Whenever we are making changes to the existing code, we're doing what we call "refactoring." We might want to refactor the code because we are working on a new feature, for example adding account information to the navigation bar. It might be a bug fix that requires changing the code, which could cause unexpected behavior. Sometimes refactoring can be a part of a significant rewrite of an application, for example if we want to change its architecture.

The list of possible reasons for refactoring is very long and project-specific. What's important is that we understand that changing the existing code can unexpectedly alter the behavior that our customers are used to and that it is usually something we want to avoid. We could also cause breakages to seemingly unrelated areas of our app. For example, adding a few pixels to the profile image can push some other fields of the screen entirely.

These unexpected breakages are called "regressions." We use tests to ensure the current behavior of our code is preserved and is "correct."

All of these nuances and potential dangers of working with existing code are where legacy code comes into play. Now we've established the importance and risks of working with software, let's dive into this fundamental aspect of working with legacy systems.

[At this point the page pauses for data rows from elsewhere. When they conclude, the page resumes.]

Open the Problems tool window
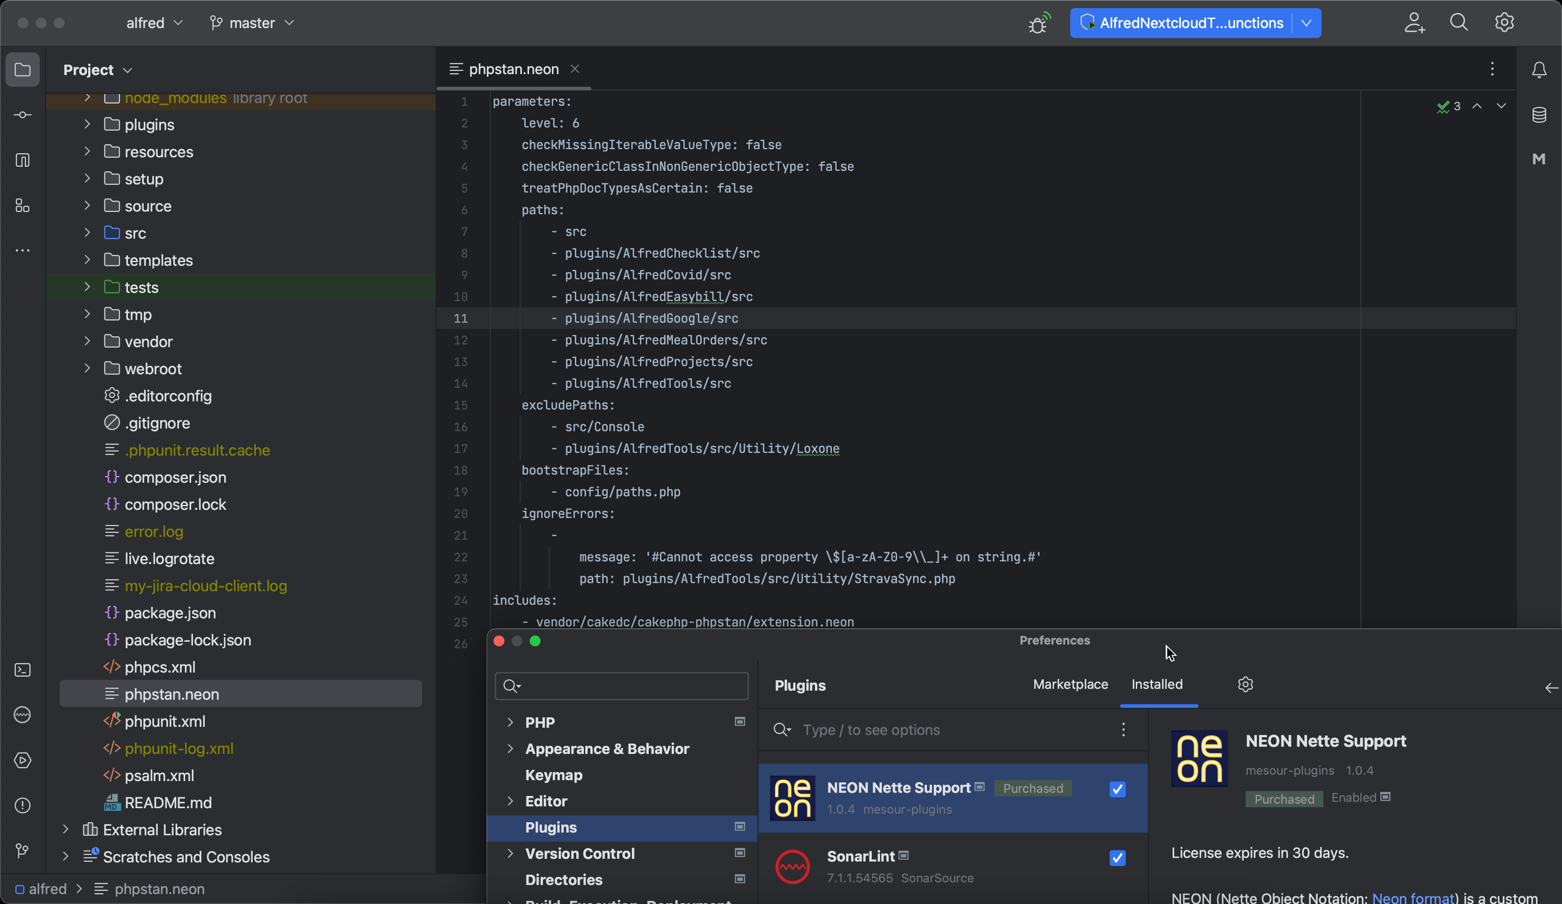This screenshot has height=904, width=1562. tap(22, 805)
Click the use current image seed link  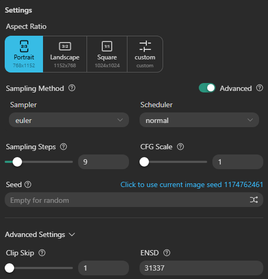pyautogui.click(x=192, y=184)
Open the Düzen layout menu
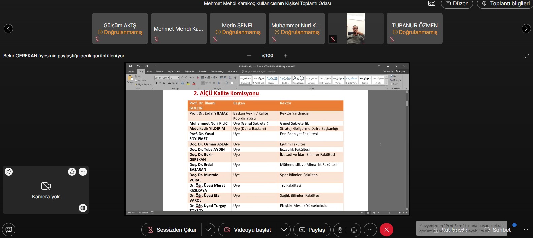533x238 pixels. [457, 3]
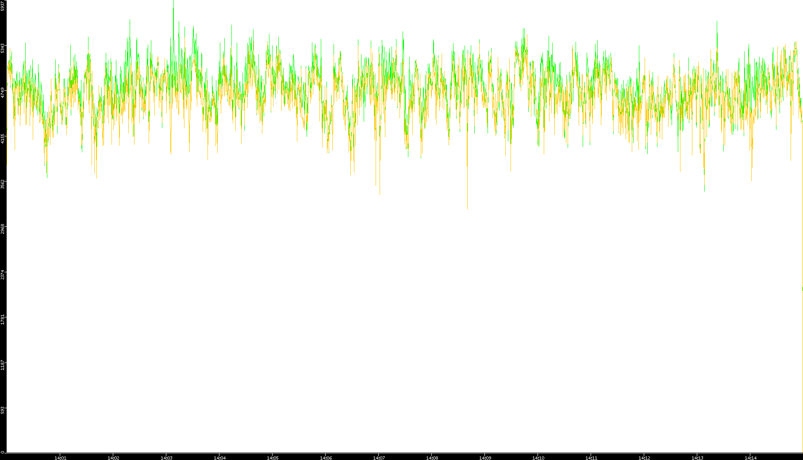
Task: Select the 1187 y-axis label
Action: pyautogui.click(x=3, y=365)
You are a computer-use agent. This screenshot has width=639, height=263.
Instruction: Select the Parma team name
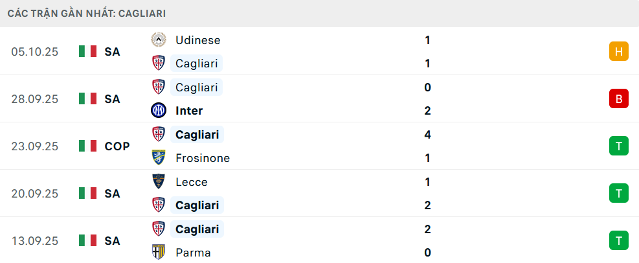193,253
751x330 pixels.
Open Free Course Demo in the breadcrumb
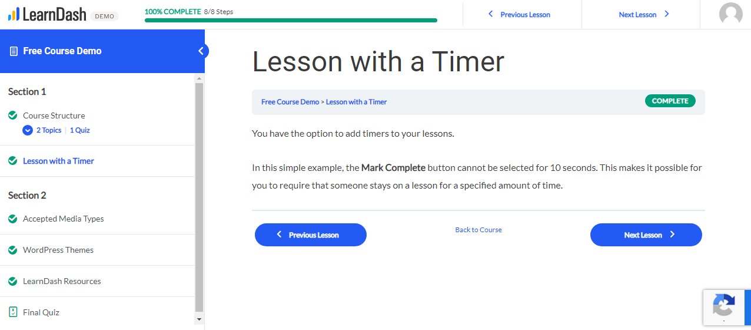point(290,102)
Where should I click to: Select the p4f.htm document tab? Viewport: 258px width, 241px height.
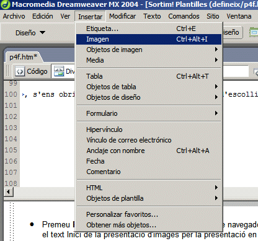[23, 57]
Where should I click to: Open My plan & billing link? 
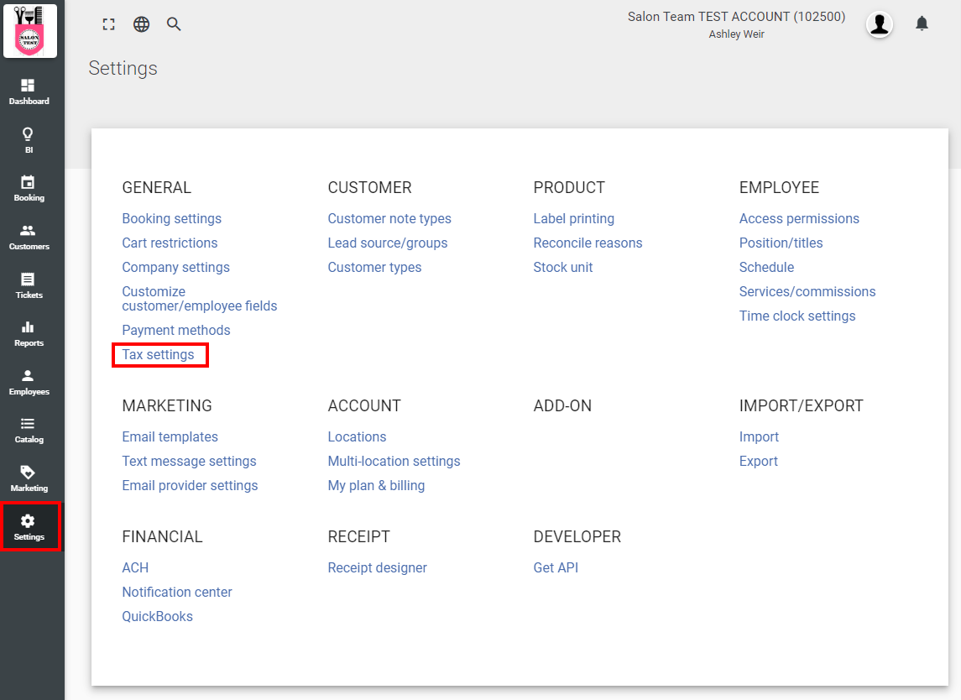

Understanding legacy code and how to deal with it

Legacy code is a reasonably broad term, and some people go as far as to call any software legacy code as soon as it's written. However, we will go with something more concrete and rely on a definition by Michael Feathers, author of a fantastic book called, Working Effectively with Legacy Code. He defines legacy code as any code without tests.

With this definition in mind, let's say we wanted to change our legacy code. Right away, we are faced with a catch-22. Usually, production code has to be written in a certain way to make it testable. Since legacy code is inherently code without tests, we often need to refactor it. But as we established before, refactoring code without tests could change our software's existing behavior, causing regressions.

Since we established that adding tests and refactoring legacy code carries certain risks for our software, we should continually evaluate whether it's worth changing this code. Sometimes, leaving the legacy code alone and unchanged is the correct decision.

We should always consider what the cost of making the change is. We need to calculate the Return on Investment (ROI) of refactoring our code and adding more tests. Changing legacy code simply for the sake of doing it is meaningless for our customers, and as we remember, it's the end users we ultimately care about. This is why we should use factual data when proposing changes to legacy code. Should we do it if it takes one engineer two weeks to rewrite a particular legacy code that will result in 10x load time improvement? If the answer is yes for your organization, then it's an easy decision to make towards refactoring legacy code and adding more tests.

The critical takeaway is that legacy code is not something inherently wrong, but we need to spend time understanding. Sometimes, legacy code works as our users expect, and if the cost of changing it outweighs the long-term benefits for our users, it might be justified to keep the code unchanged.